今でこそ思ったことや感じたことを言葉で表現してくれる最愛の人だけれども、初めて結ばれた時には言葉が極端に少なかった。だから強引に身体を開いて我を忘れさせて本音を紡がせようと必死だった。
後で聞いたら、何を言えば全く分からなかったという不器用さのせいだったのだが。
「いや、最初の頃は祐樹が私に欲情してくれるだけで嬉しくて、それこそ有頂天になっていた……。そういう夜でもこうして優しく触れてくれたな……と思って……。それに祐樹は絶対に私を貶めるような抱き方はしなかったし……。例えばリッツのクラブラウンジのお手洗いで求められた時も絶対に他人に聞かせないように気を配ってくれていたのは途切れ途切れながらも記憶に残っている」
そうだったかな?とは思うものの否定しても意味がないような気もした。たしかに他人には聞かせたくないとは――存在を示唆して羞恥に我を忘れさせようとした覚えは有ったけれども、それは最愛の人が理性を飛ばした状態に零れる本音が聞きたかっただけだ――思っていたけれどもそれは祐樹の独占欲の発露だったと今ならハッキリと分かる。最愛の人の気持ちをずっと祐樹に向けて欲しいという強すぎる感情というか。

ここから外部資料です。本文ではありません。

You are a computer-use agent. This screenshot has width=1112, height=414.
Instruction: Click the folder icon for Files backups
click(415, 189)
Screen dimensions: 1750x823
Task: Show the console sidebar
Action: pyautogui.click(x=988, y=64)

「そうですか?私に心を開かないならば、身体を開かせるというか、理性を奪って本音を聞き出したいと思っていましたね。今思えば更にいい方法を取るべきだったと反省しています。聡の過去の――今ではそんなことは全く思っていませんが――男性達に嫉妬したり、こんなに素晴らしい肢体の持ち主なので、何人くらいに抱かれたのかを聞き出そうと必死だったりしました。アメリカの人って日本人を好む傾向に有ると言うのは知っていたので聡のこの身体を好きに扱ったのがアメリカ人かどうかを確かめた記憶が有ります……。杉田弁護士の的確なアドバイスを受けてですけれど……」
こういう話は何度しても良いかと思った。
「アメリカ人?確かに私の初めての男性はアメリカ国籍だったけれども、日本に居て黙っていたら100人中100人が日本人だと思う人だったな。祐樹に少し似ていた……。もちろん祐樹ほど魅力的ではなかったけれども」
最愛の人の紅色の指が愛の交歓の余韻で震えながらも愛おしそうに祐樹の顔を確かめるように辿ってくれるのも気持ち良い。
「それが……お恥ずかしい話ですけれども。今思えば子供っぽい独占欲だったと思います。今夜、聡がどれだけ魅力的な存在として男性の目を強く惹くかはお分かりになったと思いますけれど……」
最愛の人の愛の行為の余韻で紅く染まった端整な顔がはにかんだような表情を浮かべている。
「あれだけのエビデンスが有ったので、そうなのだろうな……。努力して得たものではなくて親から貰ったモノなので全く重きを置いていなかったのだけれども……。ただ、誰に好ましく思われたとしても、私は祐樹以外の人間には『そういう』意味で反応を返す積りは全くない……」
紅色に染まった唇がキッパリとした言葉を紡いでくれた。
「それはとても嬉しいです。私も聡の本質を知るにつれて火遊びというか、刹那の衝動では肉体関係を持たない人だと分かりましたけれども」
胸の尖りをやんわりと撫でた。
「あっ……。今、そういうことをされると……また花園の中に祐樹の硬くて熱いモノが欲しくなってしまう……のでっ」
熱く甘く紡がれる小さな声も艶やかだった。
「私を求めて下さるのですよね。お付き合いしますよ……聡の花園は絶品ですので……。それはそうと、私の欲情の象徴を『硬い』と仰ってくださいましたよね?日本人は硬度という点では勝っていますけれど、アメリカ人というか白人種の場合は大きさというか長さが自慢なのはご存知でしたか?その点硬度はイマイチらしいですけれど」
性的なことに対しては無知無関心な最愛の人は、祐樹の愛の手管だけを絶対視してくれているのは知っている。ただ、医学的な統計とかは勿論職務の一環として知っている可能性が高い。
「え?それは知らなかった……。第一専門外だし……」
愛の行為の余韻が残る艶やかな目を瞠って祐樹の顔を見る最愛の人の眼差しには真摯な光が宿っている。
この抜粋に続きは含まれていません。